## [Assignment]
Write out nothing but the lines from the first line of the entries below through the line with "Given: Click Relaunch to reopen Mactracker"; no pictures go in.

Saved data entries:
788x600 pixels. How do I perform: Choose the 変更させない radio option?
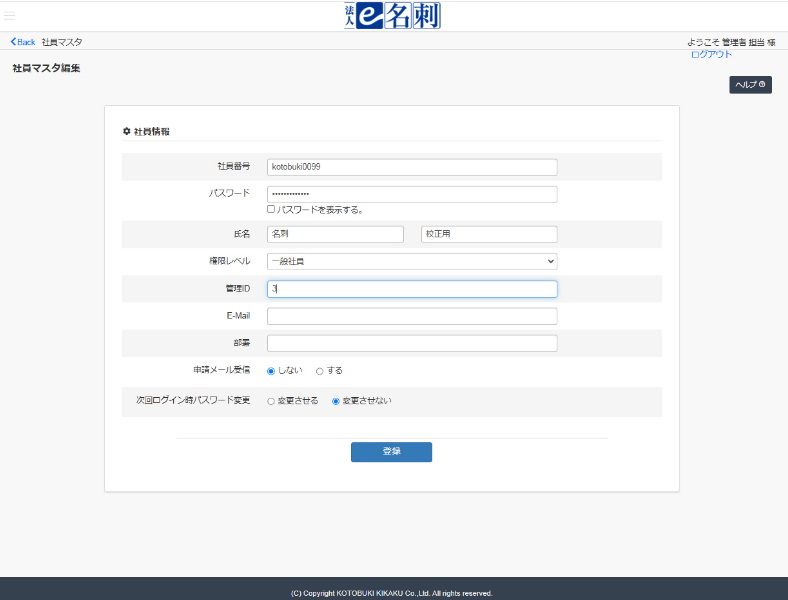tap(336, 401)
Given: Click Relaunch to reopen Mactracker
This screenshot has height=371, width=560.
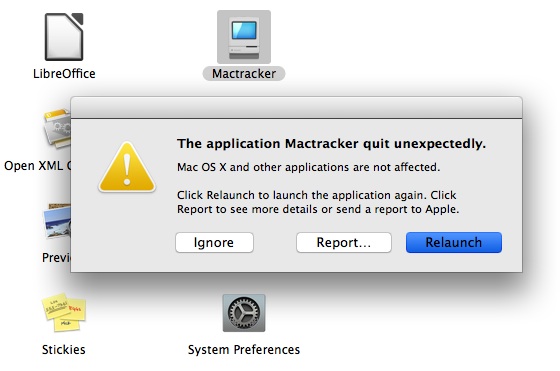Looking at the screenshot, I should pyautogui.click(x=454, y=242).
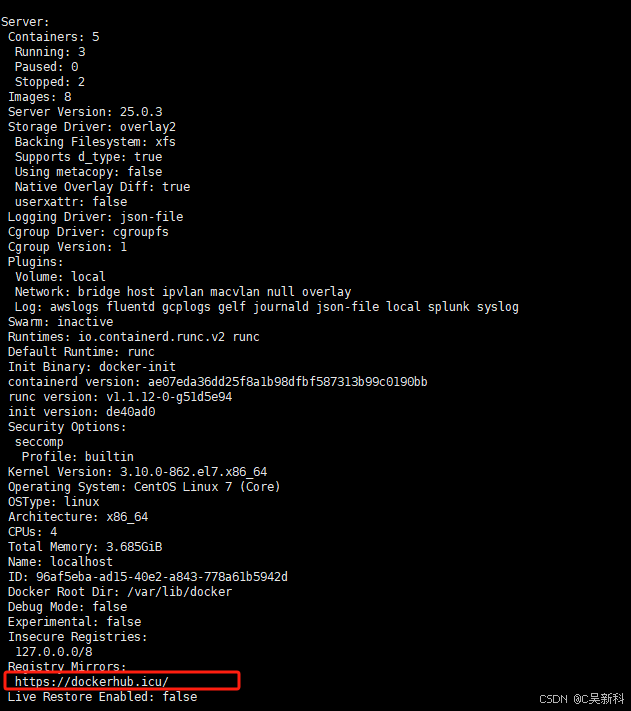Click the containerd version hash text
This screenshot has width=631, height=711.
coord(287,382)
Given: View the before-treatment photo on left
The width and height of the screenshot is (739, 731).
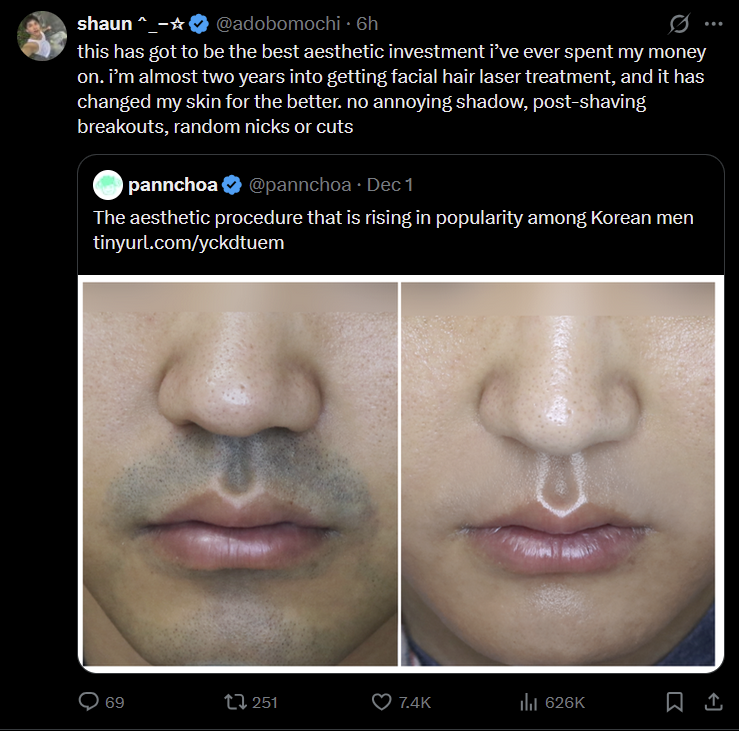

## [Finished exercise]
788x600 pixels. How do I perform: Choose the 変更させない radio option?
tap(336, 401)
Given: Click Relaunch to reopen Mactracker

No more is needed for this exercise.